Aims Urinary kidney injury molecule‐1 ( KIM ‐1) is a marker of tubular damage and associated with worse outcome in heart failure ( HF ). Plasma KIM ‐1 has not been described in HF . Methods and results In a renal mechanistic cohort of 120 chronic HF patients, we established the association between plasma KIM ‐1, renal invasive haemodynamic parameters {renal blood flow ([ 131 I ]hippuran clearance) and measured glomerular filtration rate ( GFR ; [ 125 I ]iothalamate)} and urinary tubular damage markers. The association between plasma KIM ‐1, plasma creatinine, and clinical outcome was further explored in a cohort of 2033 acute HF patients. Median plasma KIM ‐1 was 171.5 pg/ mL (122.8–325.7) in chronic ( n = 99) and 295.1 pg/ mL (182.2–484.2) in acute HF ( n = 1588). In chronic HF , plasma KIM ‐1 was associated with GFR ( P < 0.001), creatinine, and cystatin C. Plasma KIM ‐1 was associated with urinary N ‐acetyl‐β‐ d ‐glucosaminidase ( NAG ), but not with other urinary tubular damage markers. Log plasma KIM ‐1 predicted adverse clinical outcome after adjustment for age, gender, and GFR [hazard ratio ( HR ) 1.94, 95% confidence interval ( CI ) 1.07–3.53, P = 0.030]. Statistical significance was lost after correction for NT‐proBNP ( HR 1.61, 95% CI 0.81–3.20, P = 0.175). In acute HF , higher plasma KIM ‐1 levels were associated with higher creatinine, lower albumin, and presence of diabetes.
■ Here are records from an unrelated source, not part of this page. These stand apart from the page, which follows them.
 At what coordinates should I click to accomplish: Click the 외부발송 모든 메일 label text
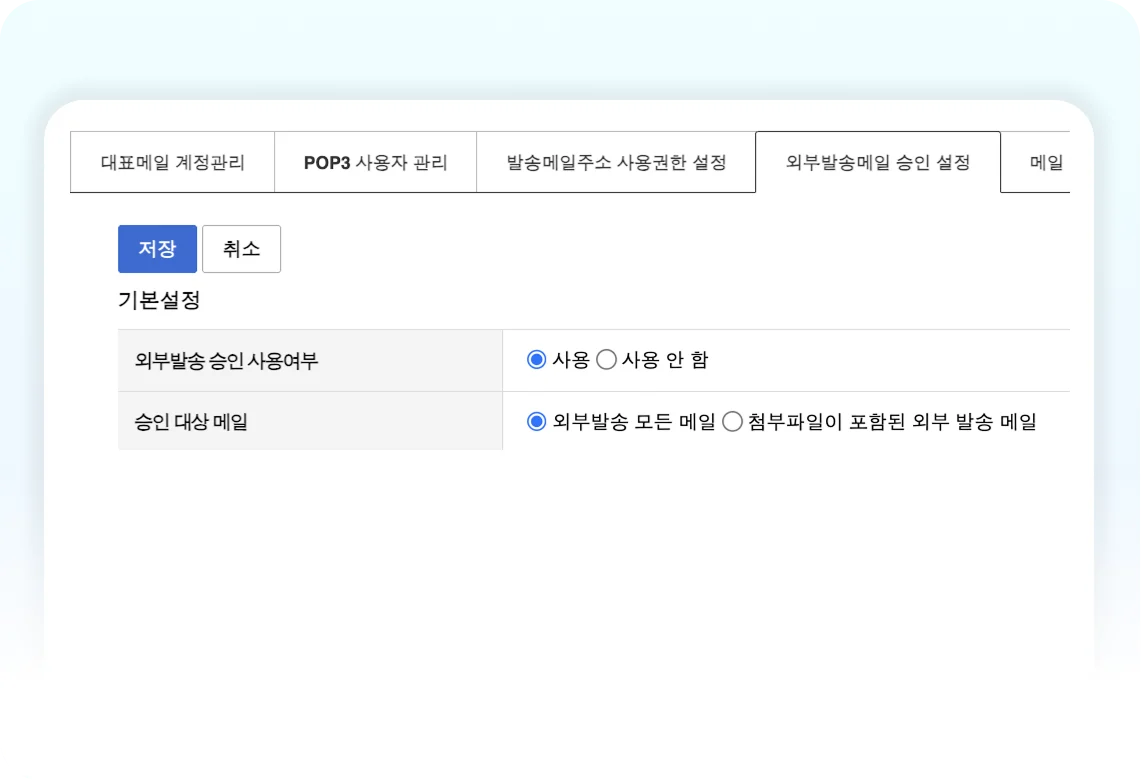click(x=634, y=422)
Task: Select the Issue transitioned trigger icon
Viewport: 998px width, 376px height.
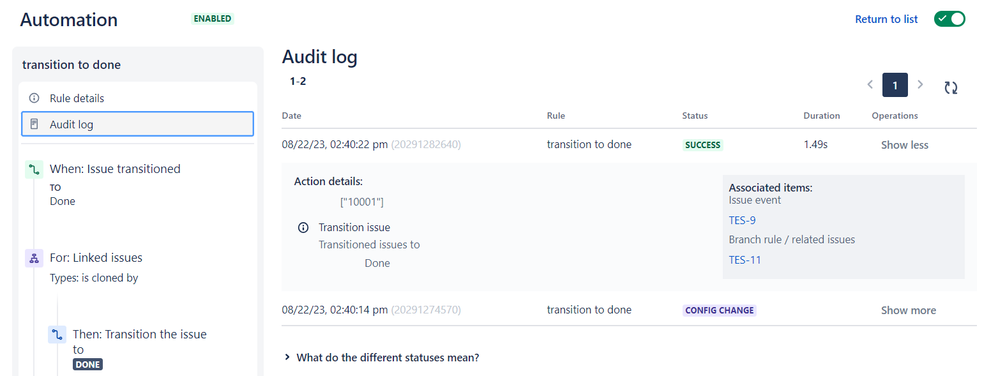Action: pos(34,169)
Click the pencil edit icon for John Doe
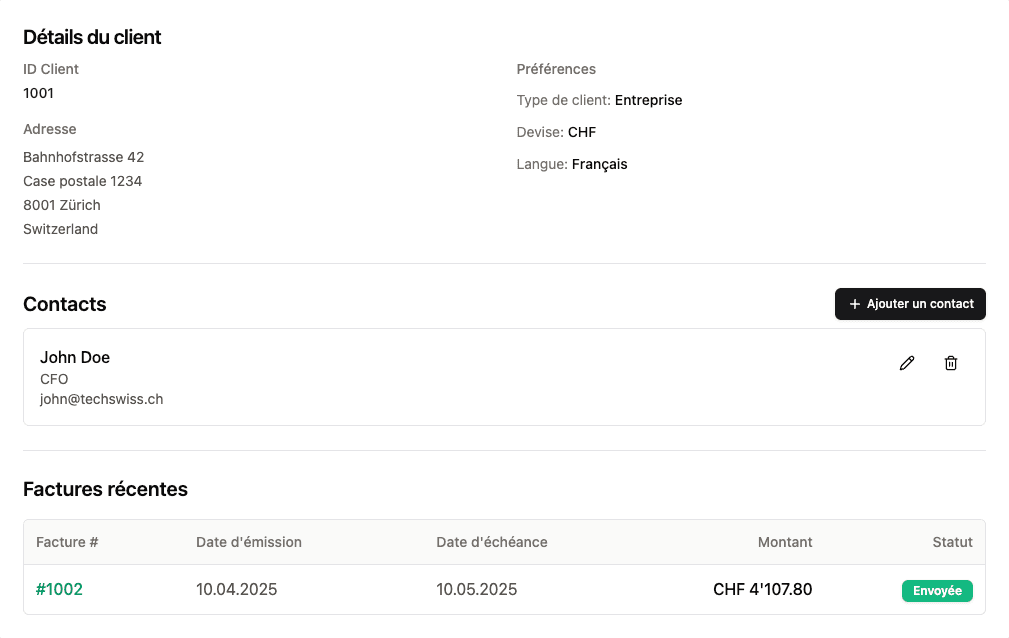Screen dimensions: 1009x638 pos(907,363)
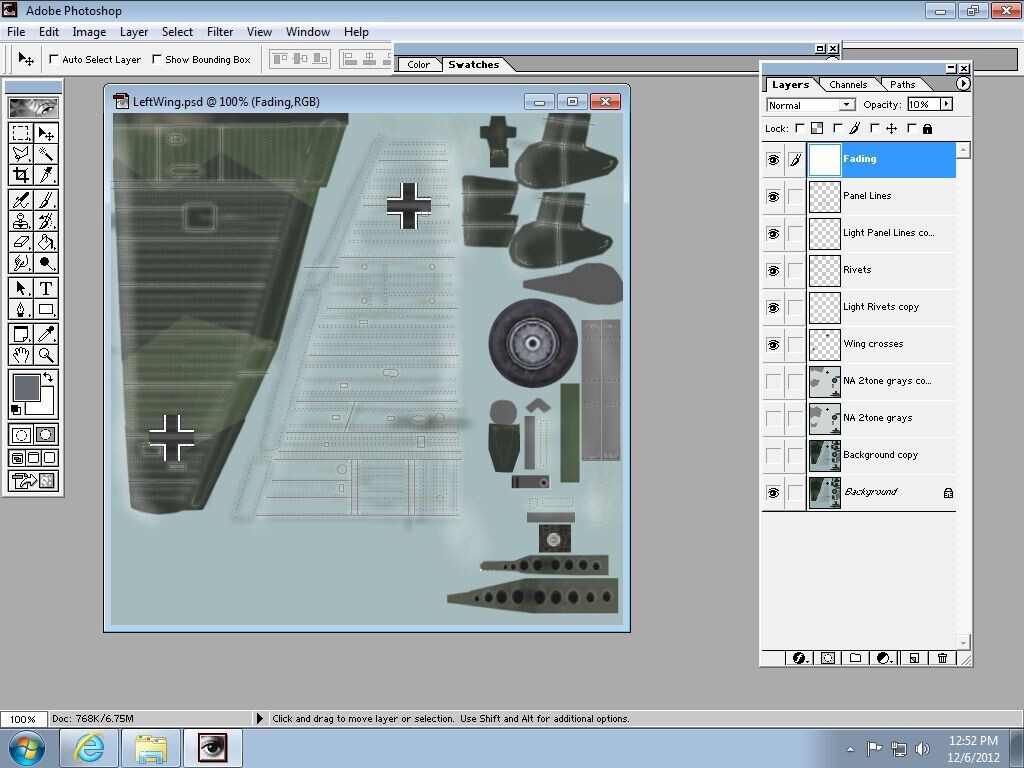Open the layer blending mode dropdown

tap(845, 104)
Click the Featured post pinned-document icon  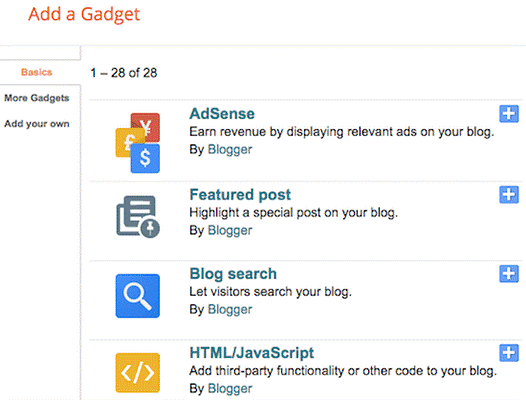[138, 217]
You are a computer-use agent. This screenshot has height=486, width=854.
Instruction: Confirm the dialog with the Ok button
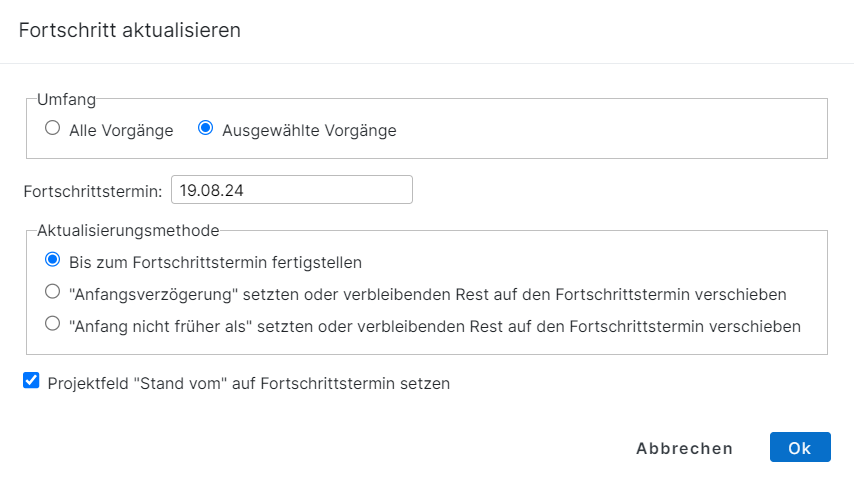(x=799, y=447)
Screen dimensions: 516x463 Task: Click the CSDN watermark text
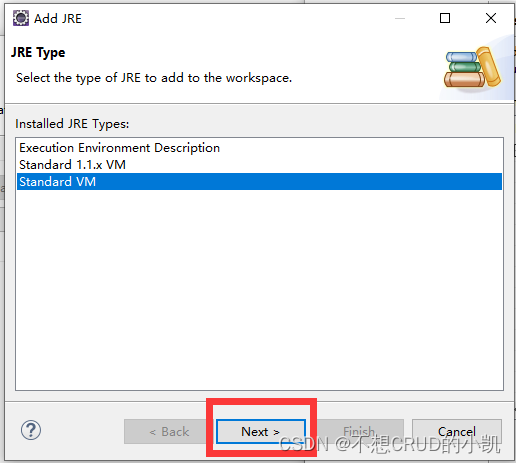[x=390, y=444]
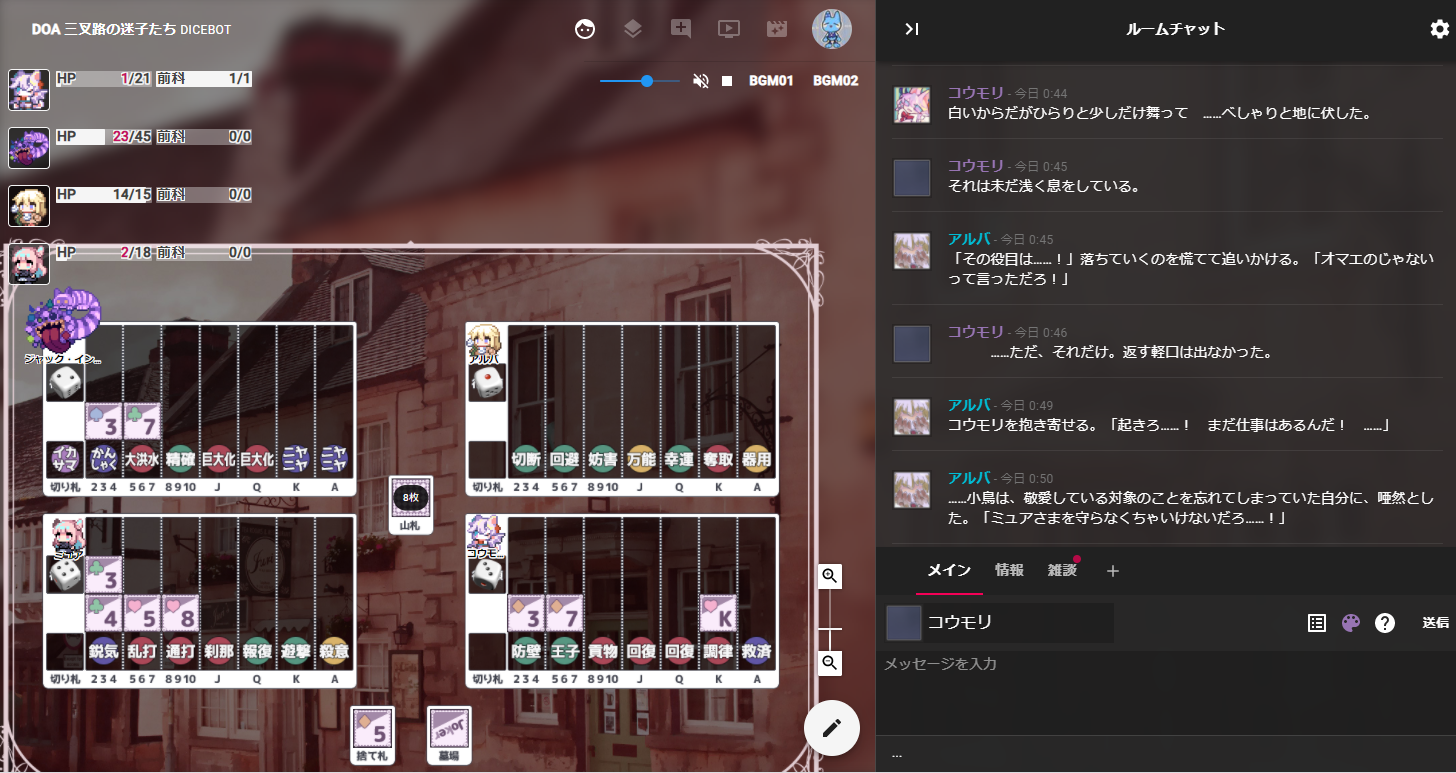
Task: Click the pencil edit floating button
Action: point(832,727)
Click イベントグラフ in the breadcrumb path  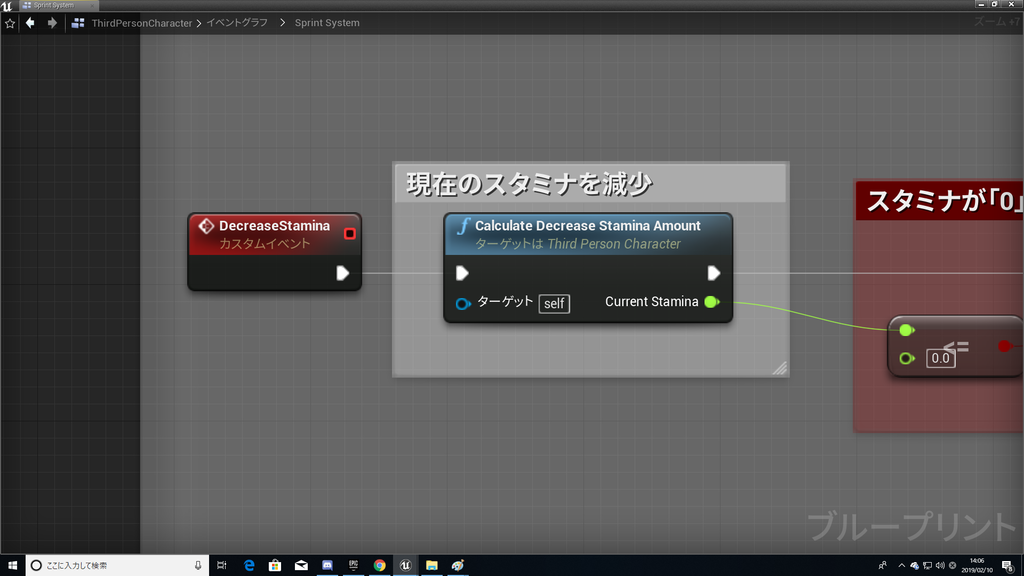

Log plasma KIM ‐1 predicted 60‐day HF rehospitalization ( HR 1.27, 95% CI 1.03–1.55, P = 0.024), but not 180‐day mortality or 60‐day death or renal or cardiovascular rehospitalization. Conclusions Plasma KIM ‐1 is associated with glomerular filtration and urinary NAG , but not with other urinary tubular damage markers. Plasma KIM ‐1 does not predict outcome in chronic HF after correction for NT‐proBNP . In acute HF , plasma KIM ‐1 predicts HF rehospitalization in multivariable analysis.